The answer lies in three important questions you must seriously answer to determine what’s best for you to do. They are so important; I actually answered these questions when choosing from three women who were in my life at the time. And I’m happy to report, the answers to those questions landed me my beautiful, loving wife of 19 years now.

1. What do I know about her, today?

When considering between multiple women, you have to make the best decision with the information available at the time. So take into consideration all the information you know about each woman…today. And don’t worry about the unknowns of tomorrow.

Understand that, as your relationship evolves with whomever you choose, there will always be unknowns that reveal themselves over time. And all you can do is deal with that information, together, when it reveals itself.

2. With all the love, skills and resources I bring to the table, who can I serve the most?

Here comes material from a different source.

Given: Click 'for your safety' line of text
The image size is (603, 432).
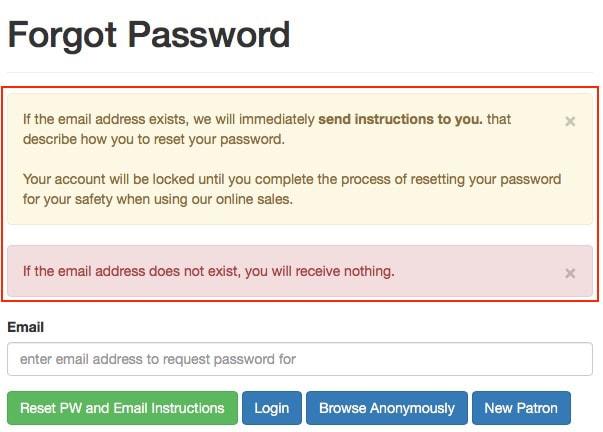Looking at the screenshot, I should point(70,199).
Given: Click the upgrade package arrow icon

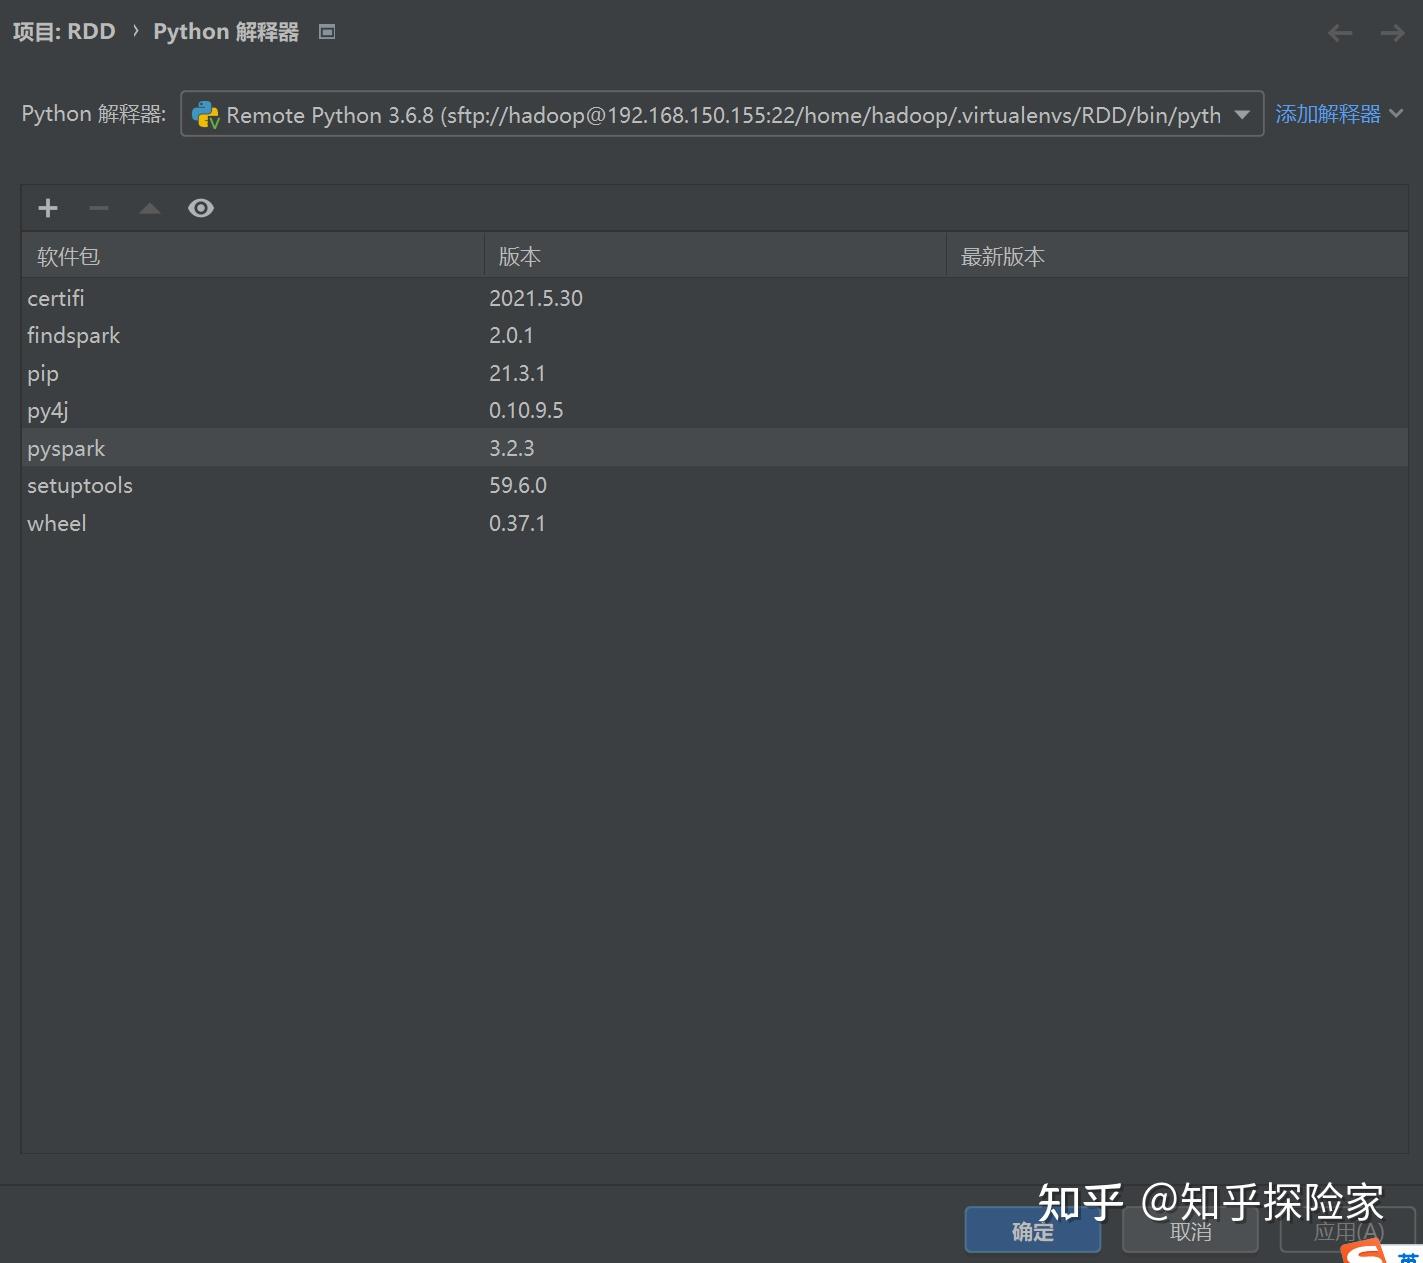Looking at the screenshot, I should (x=149, y=208).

Forget about how she makes you feel, the sex and all the fluffy stuff people reference to describe love. The bottom line is…happy successful relationships are all about what each of you are willing to do for the other person.

So, based on what you bring to the table, how much of it are you willing to deploy in service to make her happy—50, 75 or 100 percent? Give this some serious thought, and think hard about the reason you would hold back.

If you show me what you’re not willing to give to serve her, I’ll show you why your relationship won’t last.

3. Who Do I Trust the Most with Me?

With all the love, skills and resources you bring to the table AND with all the fragile, tender and emotional parts that make up who you are, ask yourself: in who’s bosom do you feel the most comfortable resting your head? Who do you trust the most with all of who you are? Who do you feel safest with?

When it came down to choosing between my final three women, I chose my wife based on question No. 3. I felt I could be my ‘best self’ to her. And question No. 4 confirmed she was the best one for me.

BONUS: Stop Looking and Start Creating

I got married at 27. If I waited longer, could I have found somebody better? Maybe, but I doubt it. Sure I could have waited until I was 30, 35 or even 40. But by then, I would have wasted 13 years looking for someone better instead of spending 13 incredible years creating a better marriage with the one I chose.

Even when I was engaged, I randomly bumped into an old flame, but I wasn’t interested nor even curious because I knew I chose a woman who I could build a strong life together with…And since then, my wifey has had me focused on another MJB tune: Don’t you look no more…Love without a limit!

BMWK, based on this information, should you choose your ex or the next?